/backdoor-toolbox

A compact toolbox for backdoor attacks and defenses.

Primary LanguagePython

assets/backdoor-toolbox.gif

Backdoor-Toolbox is a compact toolbox that integrates various backdoor attacks and defenses. We designed our toolbox with a shallow function call stack, which makes it easy to read and transplant by other researchers. Most codes are adapted from the original attack/defense implementation. This repo is still under heavy updates. Welcome to make your contributions for attacks/defenses that have not yet been implemented!

Features

You may register your own attacks, defenses and visualization methods in the corresponding files and directories.

──────────────────────────────

What to work on ::
1. Answer these from the toolbox description:
(a) What is the primary language of the toolbox?
(b) What design choice makes the toolbox easy to read and transplant?
(c) Where can you register your own attacks, defenses and visualization methods?
2. Rewrite the paragraph of the toolbox description that begins "Backdoor-Toolbox is a compact toolbox" as a short bulleted list that keeps its main facts.
3. Repeat a passage from the toolbox description word for word, starting at the words "Primary LanguagePython" and ending after "files and directories.".

Dataset extract ::
──────────────────────────────

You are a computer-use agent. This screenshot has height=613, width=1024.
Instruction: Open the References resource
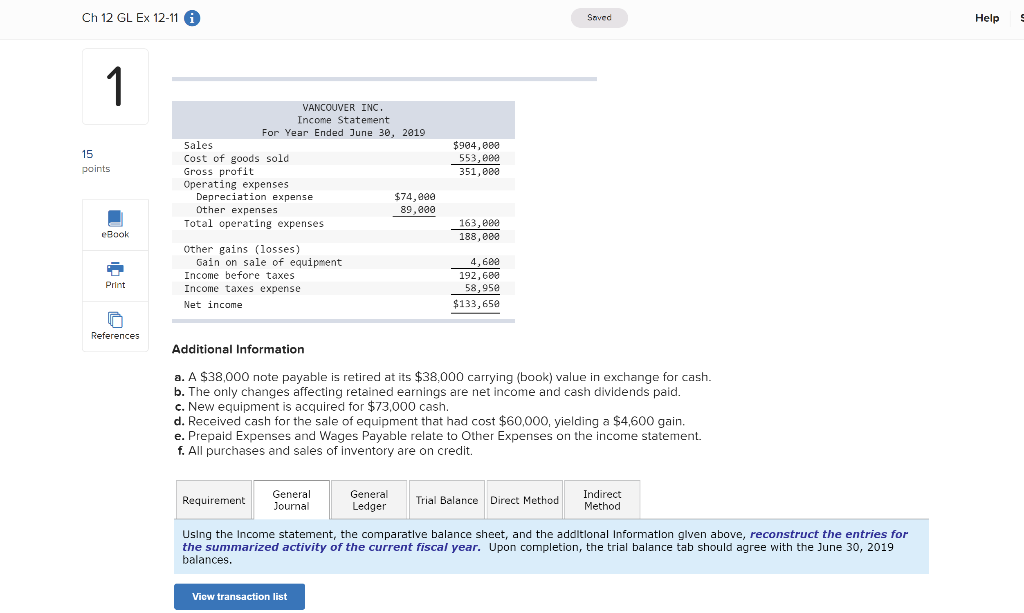(114, 327)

──────────────────────────────

Answers in order ::
1.
(a) Python.
(b) A shallow function call stack.
(c) In the corresponding files and directories.

2.
- A compact toolbox that integrates various backdoor attacks and defenses.
- Built with a shallow function call stack, so other researchers can easily read and transplant it.
- Most code is adapted from the original attack/defense implementations.
- The repo is still under heavy updates.
- Contributions of attacks/defenses not yet implemented are welcome.

3.
Primary LanguagePython

assets/backdoor-toolbox.gif

Backdoor-Toolbox is a compact toolbox that integrates various backdoor attacks and defenses. We designed our toolbox with a shallow function call stack, which makes it easy to read and transplant by other researchers. Most codes are adapted from the original attack/defense implementation. This repo is still under heavy updates. Welcome to make your contributions for attacks/defenses that have not yet been implemented!

Features

You may register your own attacks, defenses and visualization methods in the corresponding files and directories.